Tallarico's personality is much more bombastic and showy in contrast to Kuras. While he has bona fide creative chops as a video game composer, he hasn't really worked on anything since his career peak in the 90s and 2000s. He seems content to ride the coattails of his past achievements, and recently used his semi-celebrity status to seek crowdfunding for a new home video game console called the Intellivision Amico. The Amico was announced by Tallarico way back in 2018 but its release has been repeatedly delayed with no sign that it's getting any closer to existing. Citing the delays, Tallarico turned to asking for money through crowdfunding campaigns and was successful, raising at least $18 million dollars. Tallarico launched at least four different funding campaigns, each one on a different crowdfunding platforms (curious!) before abandoning the final attempt after raising only $58k. During all these delays, leaked internal documents showed that the Amico was going to use some shitty obsolete hardware and Tallarico of course responded by threatening lawsuits and calling people "gaming racists".
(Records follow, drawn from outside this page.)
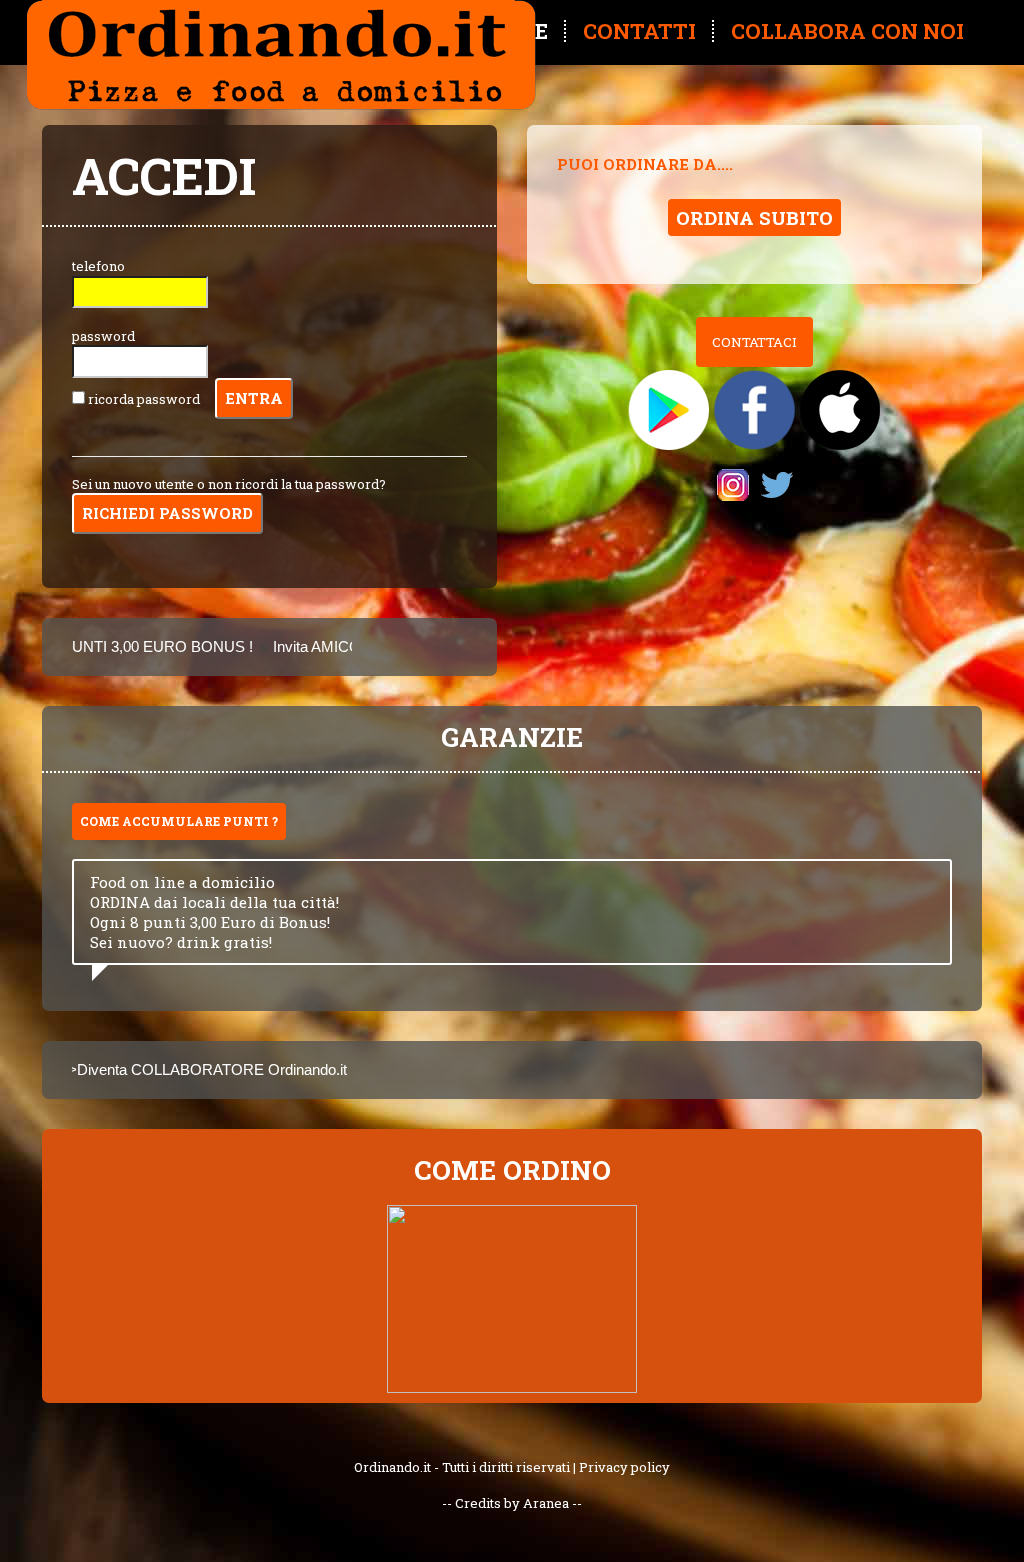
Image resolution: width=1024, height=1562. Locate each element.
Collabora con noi (847, 31)
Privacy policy (624, 1467)
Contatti (639, 31)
Back to Roblox. They apparently got the "Oof" sound from some random sound library that included it without permission from Tallarico's company. When Tallarico found out his company's sound was being used by an obscenely lucrative video game corporation, he sprung to action and demanded a shitton of money from Roblox in licensing fees. The two kind of danced around this issue for a couple of years, working out a deal involving royalties before Roblox eventually stopped using the sound. Curiously however, when Tallarico talked about who exactly created the sound, he spoke vaguely and frequently alternated between "we" and "I" when discussing its progeny. Hbomberguy does some research and concludes (for many many reasons) that the evidence overwhelmingly favors crediting Joey Kuras as the sound's creator, not Tallarico. But if Tallarico is exaggerating about this for prestige points, is he lying about anything else? This is the part where the video goes completely off the rails. Hbomberguy was originally going to stop the video at this point, but curiosity got the better of him and he went down a deep deep rabbit hole and started fact-checking everything.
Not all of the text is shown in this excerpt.